To do: Everything from the line that holds "The width and" through the end of the listing below must be retyped word for word, without any pictures.

Supplied entries:
━━━━━━━━━━
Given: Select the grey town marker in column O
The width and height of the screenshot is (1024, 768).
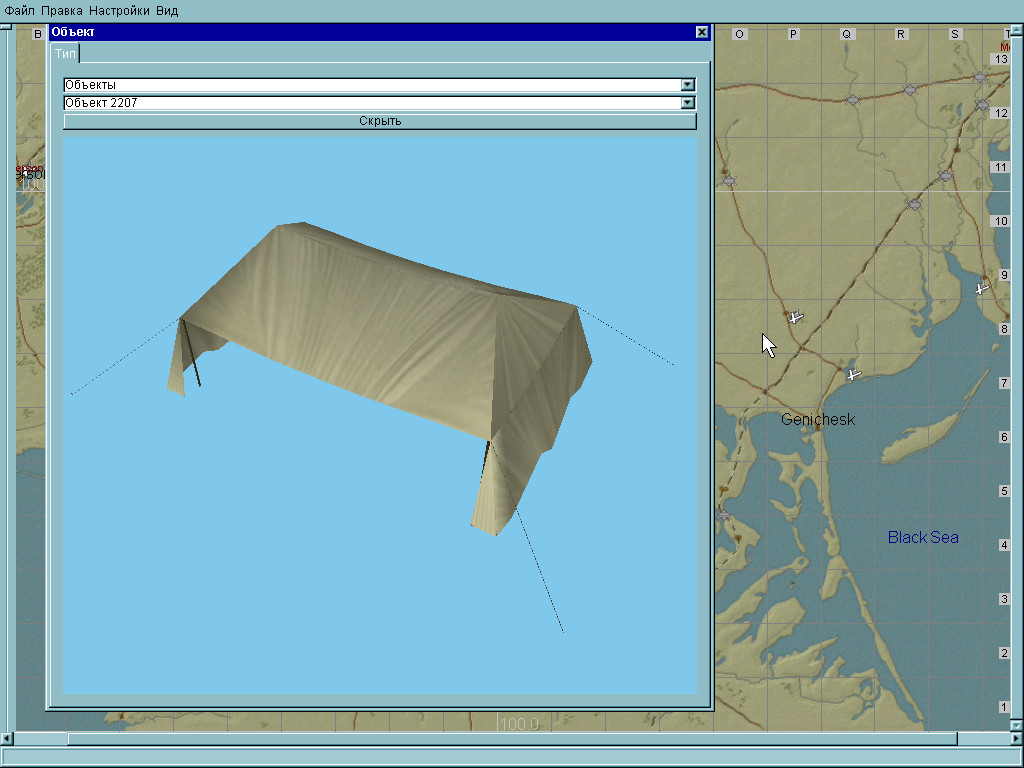Looking at the screenshot, I should (x=729, y=181).
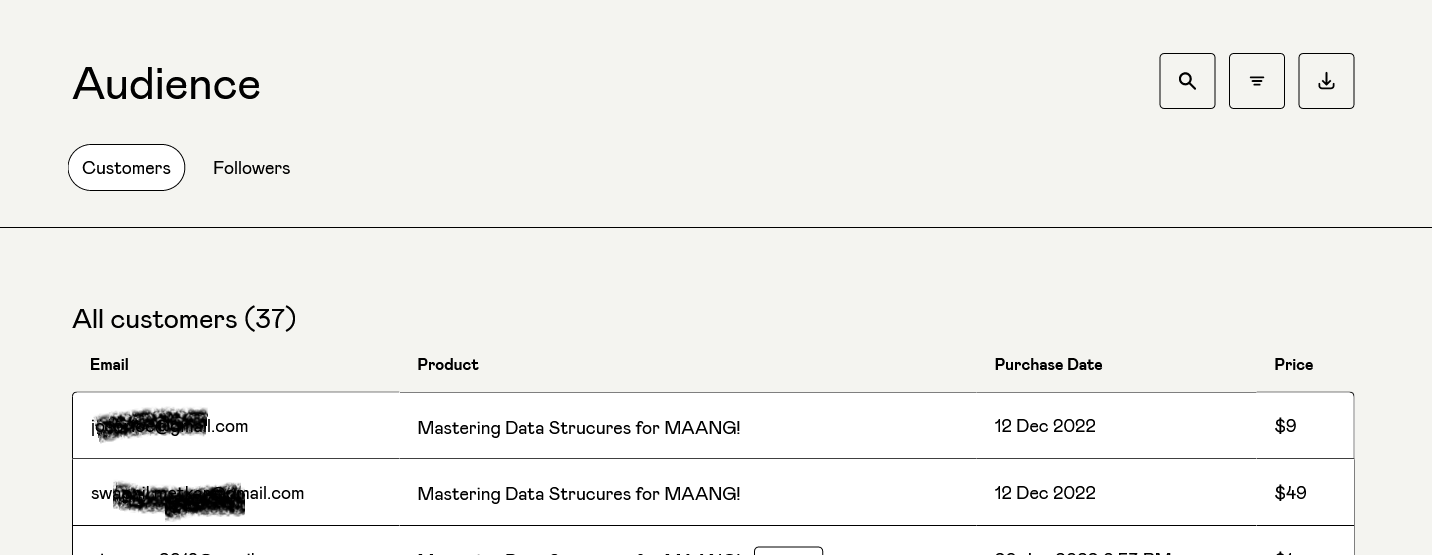1441x558 pixels.
Task: Switch to the Followers tab
Action: (x=251, y=168)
━━━━━━━━━━
Solution:
The width and height of the screenshot is (1024, 768).
Looking at the screenshot, I should (x=729, y=181).
1441x558 pixels.
Task: Switch to the Followers tab
Action: (x=251, y=168)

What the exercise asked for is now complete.